In file included from Adafruit_SPITFT.cpp:17:0:
Adafruit_SPITFT.h:12:17: fatal error: SPI.h: No such file or directory
#include <SPI.h>
^
compilation terminated.
Error compiling.
This report would have more information with
"Show verbose output during compilation"
enabled in File > Preferences.
Reply 5 years ago
SPI was a standard library for arduino. I guess either you don't have it installed, or you have it deactivated. I'm not too sure, I haven't played with this for a while and I know the arduino ide has evolved over the last years... But I would guess it's because that library is missing for you.
5 years ago
Hi, I'm working on the build and notice in the diagram that you say later the only difference is the LED strip needing its own power supply. Is this diagram what you mean. As well will it's connection to the arduino and power be independent from the rest of the connections. So basically this overlapping your diagram?
Reply 5 years ago
I don't think I tied the LED strip second power supply back into the arduino. It goes just to the strip. If you look at:
https://www.instructables.com/file/FPKO4BTHQ410SD4/
you will see that there is a red/black pair coming from the big power cable that goes out the bottom, that doesn't go to the arduino, it just goes through the hole in the board. That's the two wires from the second power supply. The red and black coming out of the arduino go to the 7-Segment LED and the pads.

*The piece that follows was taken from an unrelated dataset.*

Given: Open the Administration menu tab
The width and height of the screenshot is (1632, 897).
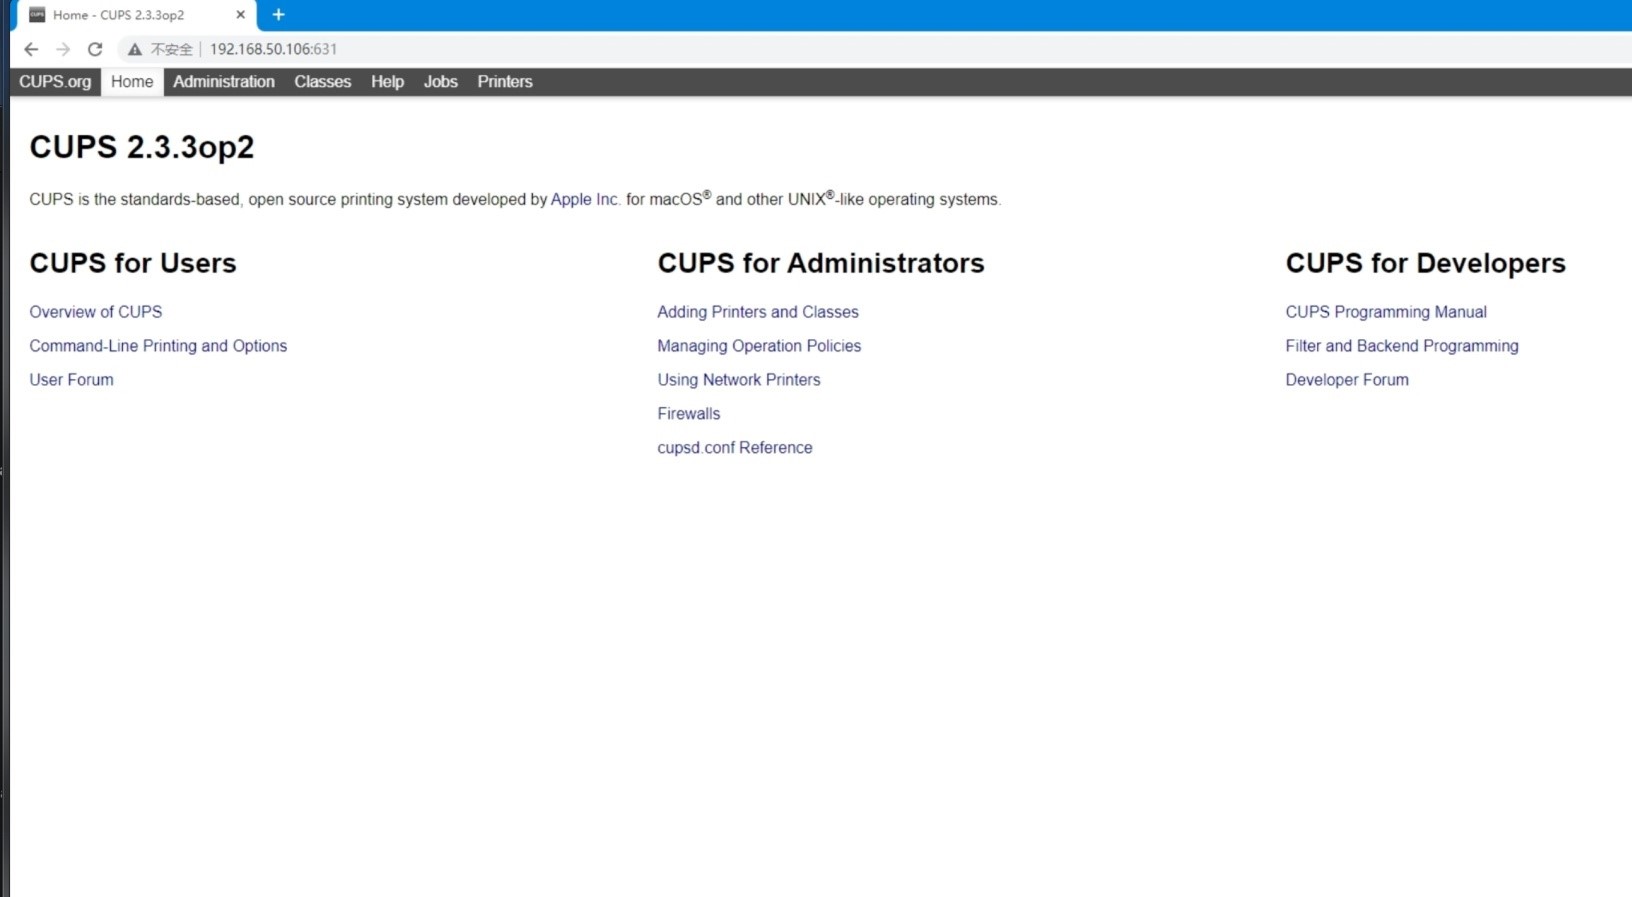Looking at the screenshot, I should pos(223,82).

Good luck! Be sure to post an I-built-it link, as I'd love to see how yours turns out@
5 years ago
This is a great project and I'm about to spend some time this weekend putting one together. I have read through a couple times and keep wondering and I'm sorry if I missed it but is there any particular reason behind the brass screws?
Reply 5 years ago
Nope, it's just what I had lying around and I thought they looked pretty. In fact, countersunk screws would be better because the ball sometimes hits them and bounces in a weird way.
6 years ago
Hi - This is an amazing project I followed all of the instructions, after uploading the code and resetting the arduino nothing is happening on the 7 segment display. I have tested it individually and all the led's are working.
Is there a button combination or method to start it or should the led display come on at boot.
Can you help ?
Reply 6 years ago
It should just come right on. It's possible that the libraries have changed a little since I wrote the code, so you should look at that and see if there's any other steps they've added.
Reply 6 years ago
Thank you I will have a look through the code
6 years ago
how would I program for 5 targets instead of 4 target?
8 years ago on Introduction
lets gonna play, i like to through things too!
9 years ago on Introduction
EXCELLENT! I will do this with my class. Your son did a great job presenting as well.
Reply 9 years ago on Introduction
Thanks! It was all on the first take too! I look forward to seeing your version and any mods you come up with.
9 years ago on Introduction
Nicely Done !!!!
Thanks For Sharing !!!!
Only suggestion would be, to set a push-button in parallel with the "Back" and "Forward" ("Reset") Sensors at the top or sides of the board to make it easier to reset and change games (Specially if it is intended to be used by kids!)
Reply 9 years ago on Introduction
Yah, that's not a bad idea. At one point I had it mounted high on the wall, so then it was even harder because you had to be tall to reach the top two pads...
9 years ago on Introduction
Would it be difficult to add audio (or musical) responses for correct hits/misses, etc?
Reply 9 years ago on Introduction
My original intention was to add a Wave Shield (http://learn.adafruit.com/adafruit-wave-shield-audio-shield-for-arduino) to the project for that purpose, but I didn't get around it. So it's not hard, just more to do...
9 years ago on Introduction
wow, this is incredible. amazing work.